Why, you don't even have to support schools; they'll even pay you to help close them down:
Another excellent post, fly.
Flyonthewall75 Whilst, no doubt, many will have suggested ideas for improvement, I wonder how many suggested anything remotely resembling a CfE?
Join the queue, please. I'm first.
Flyonthewall75it is not a curriculum. CfE is a mission statement; it sets out a vision and gives Scottish education a long term sense of direction."
Flyonthewall75 My own belief is that the main purpose of a CfE is to maintain the power of the educational establishment over schools and teachers, through ever-increasing work demands, whilst, at the same time, preserving a large number of elite jobs in education, at a safe distance from the challenging realities of the classroom.
I totally agree.
Flyonthewall75Take, for example, the 'National Debate' on education in 2002 in which 25,000 people took part, mostly parents.

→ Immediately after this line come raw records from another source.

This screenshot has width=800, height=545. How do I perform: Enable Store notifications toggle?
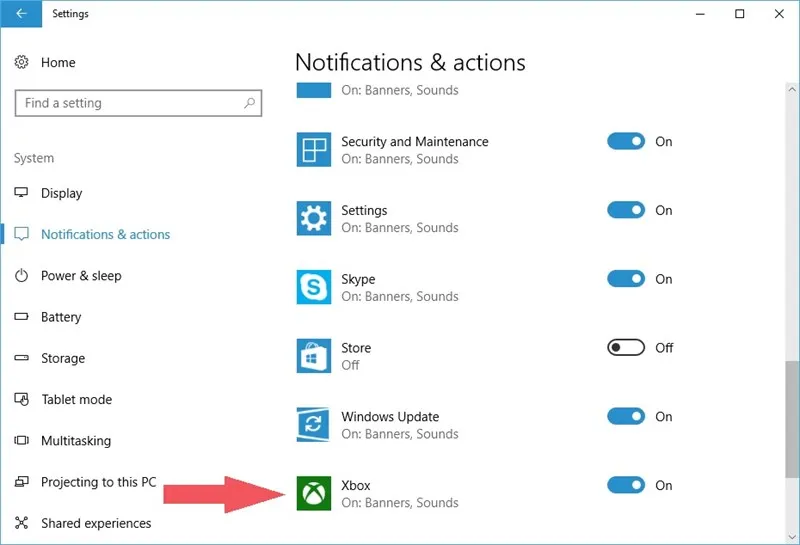626,347
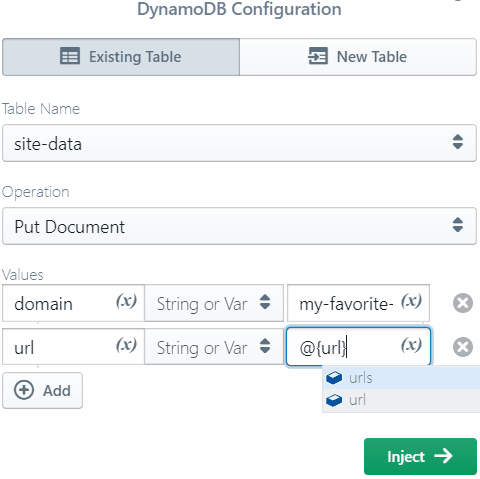Open the Table Name site-data dropdown

click(239, 143)
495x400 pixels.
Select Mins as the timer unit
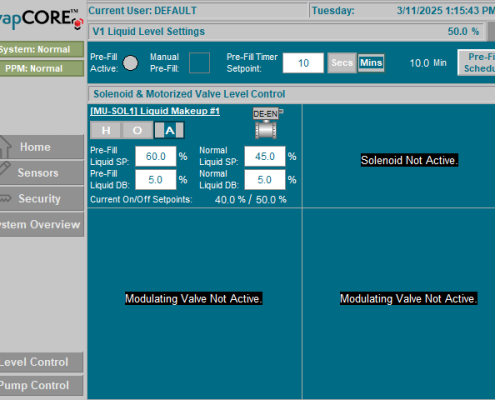[x=371, y=63]
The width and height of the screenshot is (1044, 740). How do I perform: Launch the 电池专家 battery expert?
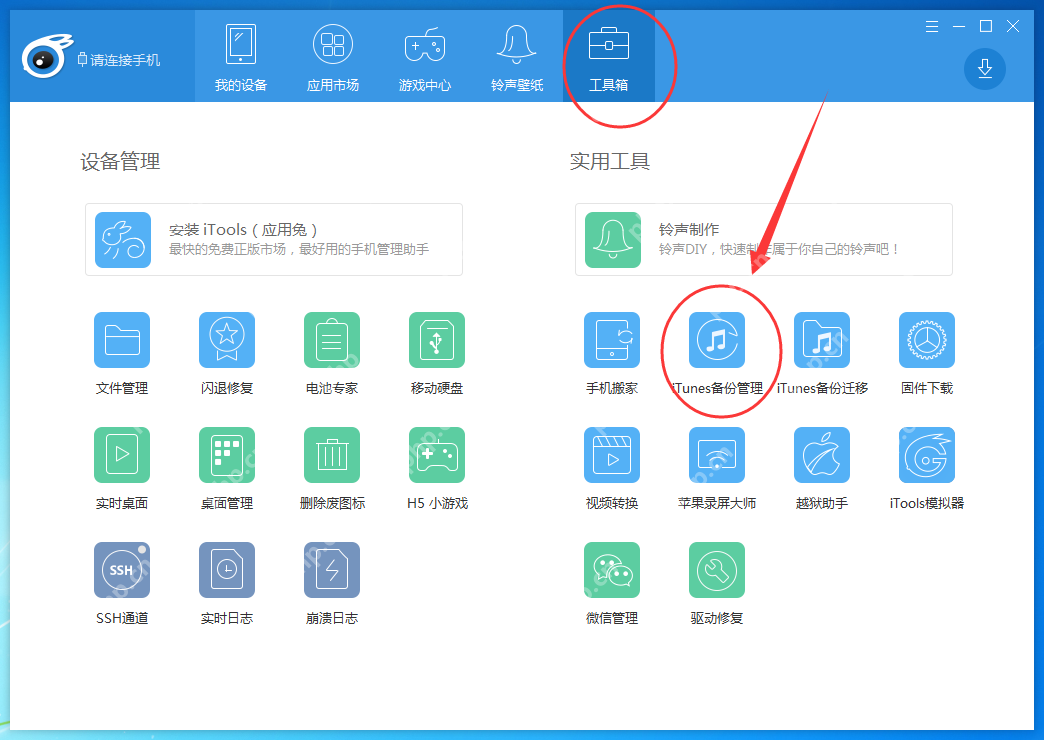(x=332, y=340)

Flyonthewall75My own belief is that the main purpose of a CfE is to maintain the power of the educational establishment over schools and teachers, through ever-increasing work demands, whilst, at the same time, preserving a large number of elite jobs in education, at a safe distance from the challenging realities of the classroom.Such elite jobs have the added advantage of allowing a lucky few to continue to earn a good income, even after retirement, through becoming independent educational consultants.
This is only one of several I have found on this site. These individuals are often way past retirement age but are quietly milking the system for all its worth.